Saat ini aku benar benar merasa sakit, atas segala kenyataan yang kuhadapi. Ketika perjuangan dan keinginan tidaklah selalu sesuai dengan kenyataan. Perasaan kesia-siaan itu muncul dan ini amat menyakitkan. Aku tak akan pernah merasa bahwa cinta yang hadir dalam perjuangan ini berakhir sia-sia. Tidak sama sekali. Sebab justru ketika aku belajar untuk tidak lagi memikirkan keinginan diri sendiri, dan membiarkan kesia-siaan menyambutku, aku tengah menemukan dan berjumpa dengan makna cinta yang sesungguhnya. Sebagaimana salib pun akhirnya  dipilih dan dijadikan tahta Sang Kasih, Yesus Kristus. Segala macam perjuangan dan cita-cita dunia seolah berakhir sia-sia di atas salib, namun salib pula yang menjadi wujud suatu keagungan cinta. Di saat pengharapan itu seolah menguap tak berbekas, aku justru dihadapkan pada suatu keyakinan bahwa itulah cinta yang abadi, ketika kita bahkan sampai berani mengorbankan pengharapan kita demi cinta. Dan itulah arti ‘kehilangan nyawa’ untuk memperoleh kembali ‘nyawanya’.

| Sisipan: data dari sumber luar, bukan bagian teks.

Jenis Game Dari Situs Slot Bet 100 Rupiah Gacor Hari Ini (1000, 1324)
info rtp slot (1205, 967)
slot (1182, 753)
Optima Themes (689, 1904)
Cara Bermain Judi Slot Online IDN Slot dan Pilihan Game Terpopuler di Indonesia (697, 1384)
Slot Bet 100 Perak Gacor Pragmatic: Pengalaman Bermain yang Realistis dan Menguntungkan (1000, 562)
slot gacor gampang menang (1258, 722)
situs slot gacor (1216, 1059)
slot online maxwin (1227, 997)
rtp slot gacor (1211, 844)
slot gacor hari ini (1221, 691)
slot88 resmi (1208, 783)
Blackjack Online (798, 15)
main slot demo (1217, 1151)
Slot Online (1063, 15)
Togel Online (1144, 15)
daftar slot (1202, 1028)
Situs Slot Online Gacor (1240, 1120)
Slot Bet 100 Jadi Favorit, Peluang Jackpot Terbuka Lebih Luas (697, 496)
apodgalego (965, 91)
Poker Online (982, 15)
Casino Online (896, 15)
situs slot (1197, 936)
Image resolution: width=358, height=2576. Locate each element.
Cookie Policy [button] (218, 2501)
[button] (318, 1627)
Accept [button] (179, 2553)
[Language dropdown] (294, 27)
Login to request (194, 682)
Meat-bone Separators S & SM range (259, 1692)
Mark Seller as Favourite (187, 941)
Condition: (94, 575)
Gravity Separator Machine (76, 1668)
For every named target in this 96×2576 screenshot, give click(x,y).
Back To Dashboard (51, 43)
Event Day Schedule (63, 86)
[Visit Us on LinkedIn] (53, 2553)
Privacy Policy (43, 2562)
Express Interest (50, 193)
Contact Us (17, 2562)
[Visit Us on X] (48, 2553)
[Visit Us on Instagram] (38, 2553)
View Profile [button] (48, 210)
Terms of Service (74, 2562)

Secara manusiawi, hal ini amat sulit untuk dimengerti dan diterima. Sebab manusia itu rapuh dan berdosa. Ia selalu lekat dengan keinginan-keinginan, dan itu pula yang mencambuknya untuk kesekian kali. Setiap keinginan itu akan meninggalkan bekas luka yang tidak mudah untuk dihapus begitu saja. Namun aku percaya, pengorbanan ini bukanlah suatu kesia-siaan. Itulah arti mencintai hingga sakit. Dan jika kita hanya berfokus pada kesakitan diri sendiri, itu juga belum merupakan kasih yang sempurna karena kita masih mementingkan diri sendiri. Mencintai hingga sakit berarti harus berani pula untuk merasakan serta memahami penderitaan orang yang dicintainya itu, dan berjuang untuk membasuh luka mereka tanpa memperdulikan penderitaan diri sendiri. Dan dengan demikian, mencintai hingga sakit tidaklah berkesudahan. Ia tidak akan pernah menyerah untuk selalu mencinta karena satu-satunya hal yang bisa dilakukannya hanyalah mencinta. Mencintai hingga sakit selalu jujur dengan kenyataan dan berusaha menerima kenyataan itu dengan hati terbuka. Dan mencintai hingga sakit itu, tidak pernah kehabisan pengharapan. Ia akan menerima mati raga itu seperti korban bakaran yang dipersembahkan untuk Tuhan bagi keselamatan jiwa-jiwa. Ia seperti jembatan yang merelakan dirinya diinjak-injak orang agar orang sampai ke tujuan kebahagiaannya. Dan di dalam penderitaannya, ia akan selalu bahagia. Sebab dengan begitu, ia bisa selalu setia dalam alur panggilannya yang sejati. Marilah kita berani mencintai hingga sakit.